Part 2 lesson 11 wiki

jeremy · May 21, 2018, 3:20pm

You could create an issue on their github repo.

Stoufa · May 22, 2018, 8:59pm

Greetings, I have some questions about this lecture

Why we have to transpose the arrays ? 43:32
I’m a beginner in PyTorch, but, I read somewhere that batch_size dimension should be the first dimension so that the computations are performed faster, is it for this reason ?
Why we used int(bs*1.6) instead of bs in val_dl ?
Does multiplying the vectors by 3 has to do with their standard deviation ? torch.from_numpy(vecs[w]*3) in the function create_emb, so the general rule would be (wordVector - mean) / standardDeviation, right ?
How to deal with large datasets ? how to manage time and space complexities
Instead of passing the encoder’s output through a linear layer, why we don’t change the RNN cell to output a vector in the correct shape from the beginning ? and giving it directly to the decoder without passing by a linear layer ? i.e. replacing nh by em_sz_dec.
self.gru_enc = nn.GRU(em_sz_enc, em_sz_dec, num_layers=nl, dropout=0.25)
Is it compulsory to pass by a linear layer ? why and why not ?
In the decoder we used a tensor of long, why we don’t use a regular float tensor then we round it at the end to get the closest index, is this going to give us better results ?
Can we vectorize the decoder’s for loop ? if so, how the code would look like then, I think that the hardest part in this is how to change the value of dec_inp (the previous translated word) without a loop.
Does fastai provide the feature of saving the encoder’s weights and the decoder’s weights separately ? this will be useful for other language pairs, for example, if we swap them, we can translate from English back to French without any further training.
Why adding bidirectional=True is kind of considered cheating ? is it because the attention mechanism is already doing nearly the same thing ?
Can you please explain what this line does exactly h = h.view(2,2,bs,-1).permute(0,2,1,3).contiguous().view(2,bs,-1) ( it’s in the method forward of the class Seq2SeqRNN_Bidir )
What’s the effect of dividing the random tensor by math.sqrt(sz[0]) in the function rand_t(*sz) ?
Why use tanh instead of ReLU in the attention mini-net ?
Have anyone tried using sentencepiece with fastai ? how this will change the code ?
In the following lines of code, why we used en_trn and en_val instead of trn_ds and val_ds (the whole datasets) ? is it a typo or am I missing something ?
trn_samp = SortishSampler(en_trn, key=lambda x: len(en_trn[x]), bs=bs)
val_samp = SortSampler(en_val, key=lambda x: len(en_val[x]))
In seq2seq_loss, I understand that we did input = input[:sl] to make both sentences at the same length in order to apply cross entropy loss function afterwards, Is there a chance where the model predicts a correct translation but longer than the target sentence ? In this case we shouldn’t truncate the prediction but pad them both to the length of the largest sentence instead. Is this correct ?
Can someone explain what’s the role of partial(...) in opt_fn = partial(optim.Adam, betas=(0.8, 0.99)), the comments in the source code aren’t so beginner-friendly

Ducky · June 2, 2018, 8:11pm

Sorry, I have been sick and/or busy. I haven’t had time to dig into all your questions. I’m hoping to do that in a few days.

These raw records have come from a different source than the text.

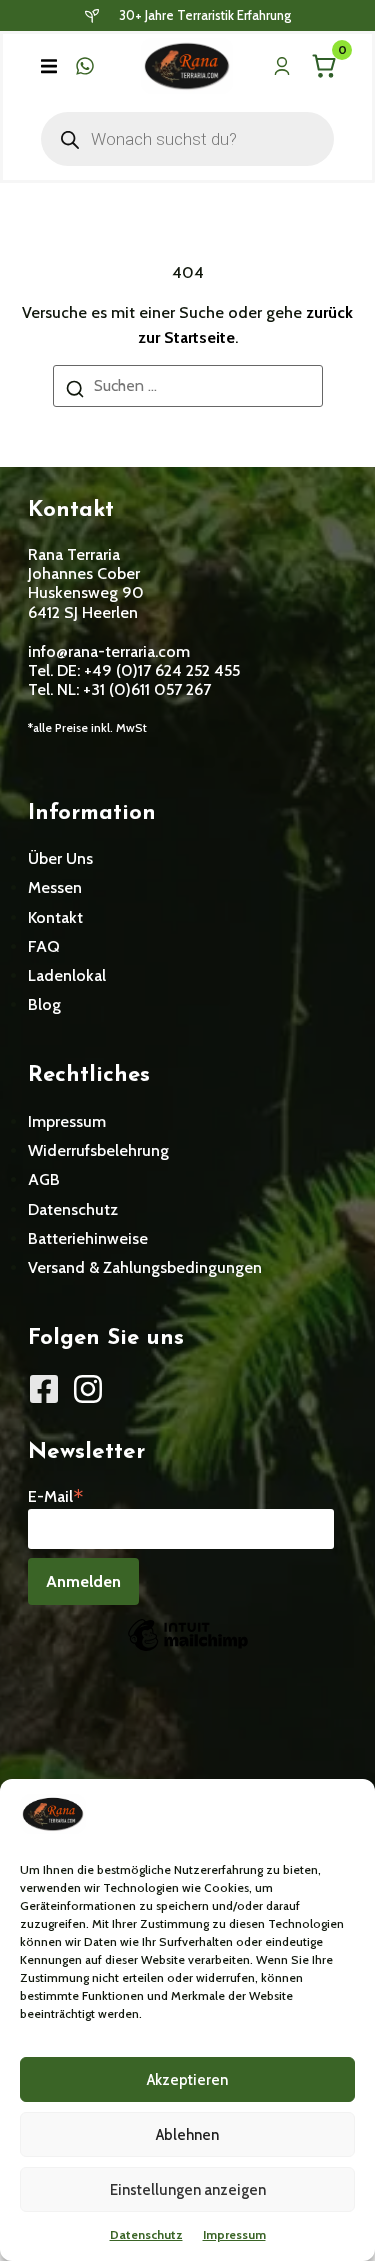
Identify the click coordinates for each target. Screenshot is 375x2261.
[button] (49, 66)
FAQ (44, 946)
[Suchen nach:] (188, 386)
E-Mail (56, 1495)
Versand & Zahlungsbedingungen (145, 1267)
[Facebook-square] (44, 1389)
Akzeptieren (187, 2080)
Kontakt (55, 917)
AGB (44, 1179)
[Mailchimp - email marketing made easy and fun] (188, 1649)
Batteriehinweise (88, 1238)
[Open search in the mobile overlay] (188, 139)
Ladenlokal (67, 975)
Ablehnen (187, 2135)
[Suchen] (75, 392)
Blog (44, 1004)
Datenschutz (146, 2234)
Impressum (234, 2234)
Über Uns (60, 858)
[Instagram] (88, 1389)
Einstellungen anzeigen (188, 2190)
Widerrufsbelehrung (98, 1150)
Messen (55, 887)
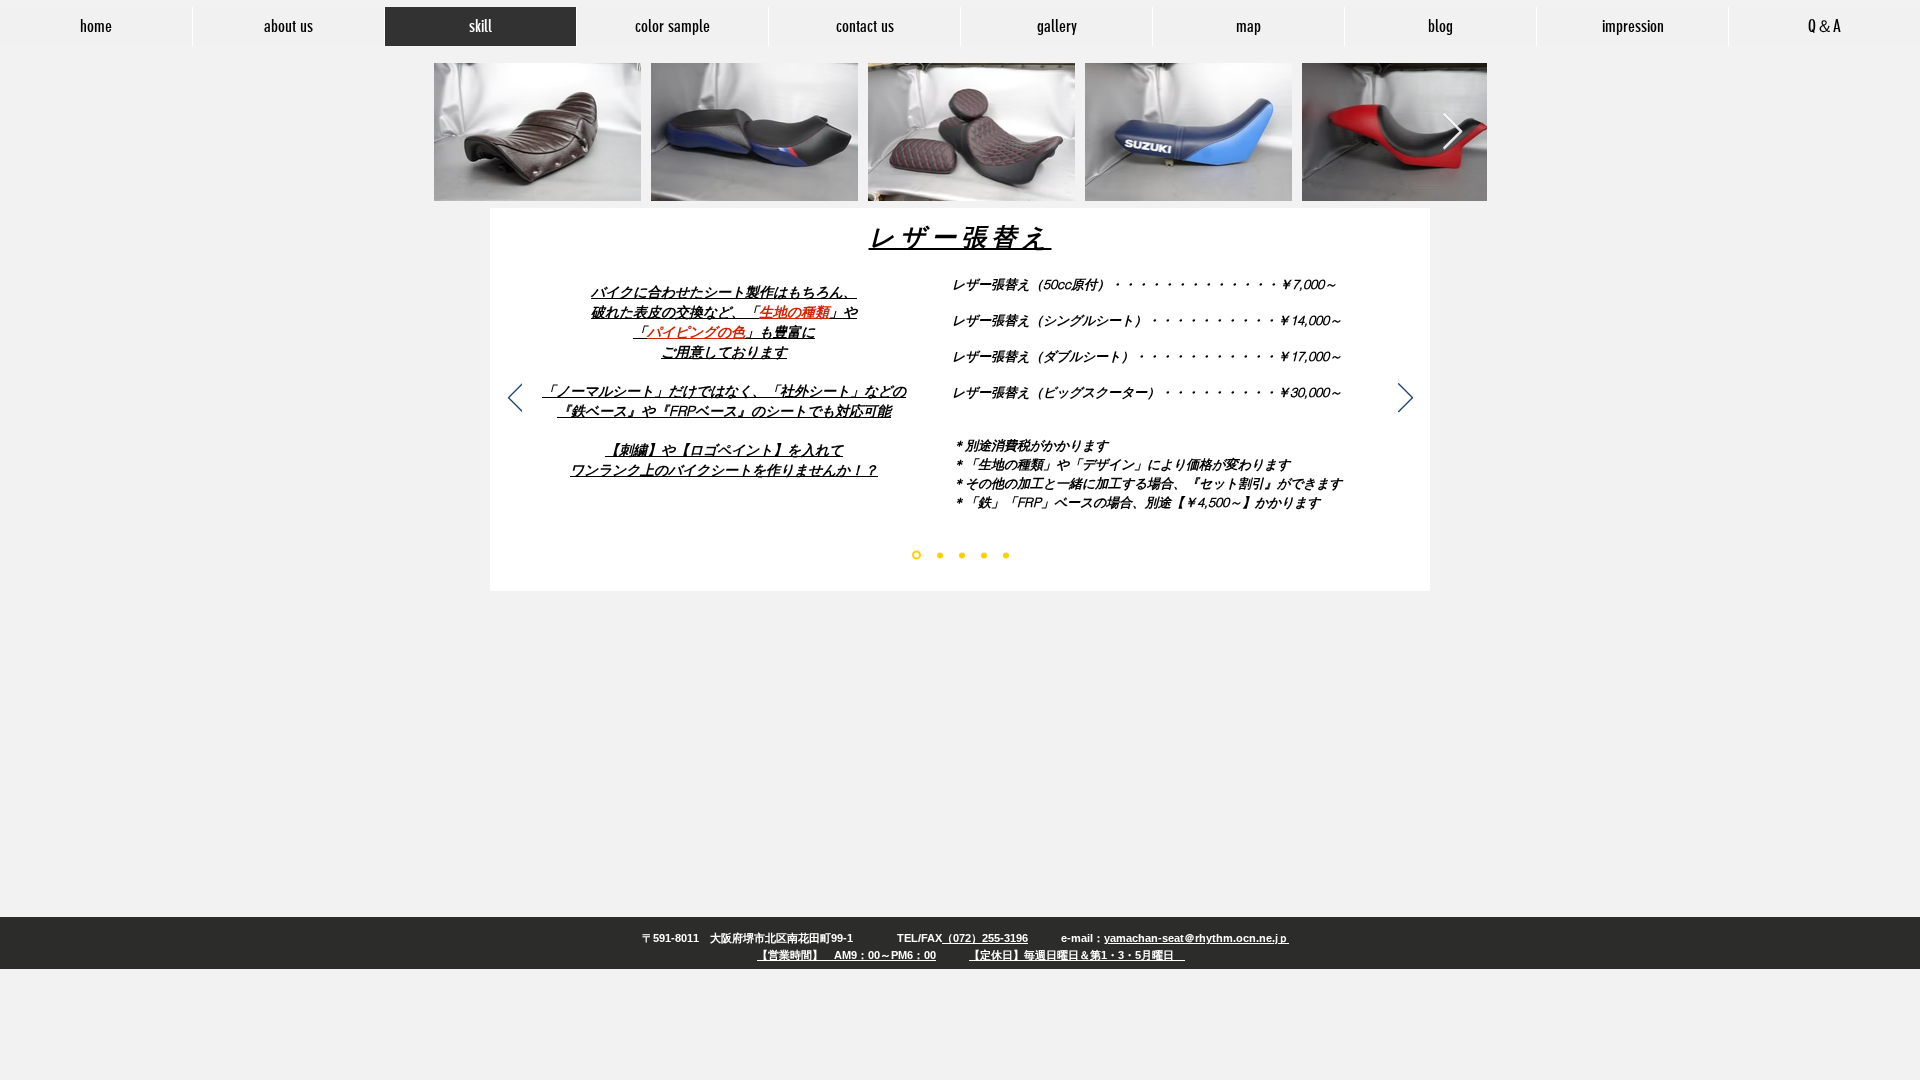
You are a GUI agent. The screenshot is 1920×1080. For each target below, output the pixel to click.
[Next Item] (1452, 132)
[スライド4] (984, 555)
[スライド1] (916, 555)
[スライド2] (940, 555)
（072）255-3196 (985, 938)
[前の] (515, 399)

Stoufa · June 2, 2018, 8:50pm

Thank you for your reply @Ducky, get well soon

tester · June 19, 2018, 5:03am

Hello all, I am wondering after the wiki pretrain vec. I train the model again using english->french words dictionary (eg: oxford dictionary) with empty padding to pretend a sentence. Would that increase the accuracy before training it using giga-fren dataset?

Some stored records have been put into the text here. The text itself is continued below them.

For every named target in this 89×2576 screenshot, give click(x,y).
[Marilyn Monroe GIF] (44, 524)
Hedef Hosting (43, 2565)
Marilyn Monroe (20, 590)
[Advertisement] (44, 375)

I have trouble getting good result on longer sentences (more than ~6 words) even tho I made no change to the seq2seq model code.

In order to get to google translator accuracy on English to French, what else are we missing from the lesson?

WiraDKP · June 20, 2018, 8:00am

Hi everyone,

I have trained a Neural Machine Translation which gives a certain BLEU score for a dataset, but improvement of the model (achieved lower trn_loss and val_loss) causes a lower BLEU score.
Does this means that the modified-cross-entropy is not a good loss function to train the model ?

On the other hand, the seq2seq_loss requires 2 arguments, seq2seq_loss(input, target), but Jeremy did not provide those in this line

learn.crit = seq2seq_loss

Is it okay or did I miss something ?
Thanks in advance everyone.

WiraDKP · June 20, 2018, 11:31am

I hope I can help to answer a few question here.

Does multiplying the vectors by 3 has to do with their standard deviation ? torch.from_numpy(vecs[w]*3) in the function create_emb, so the general rule would be (wordVector - mean) / standardDeviation, right ?

I’ve tried this generalization before, but it gives me error though.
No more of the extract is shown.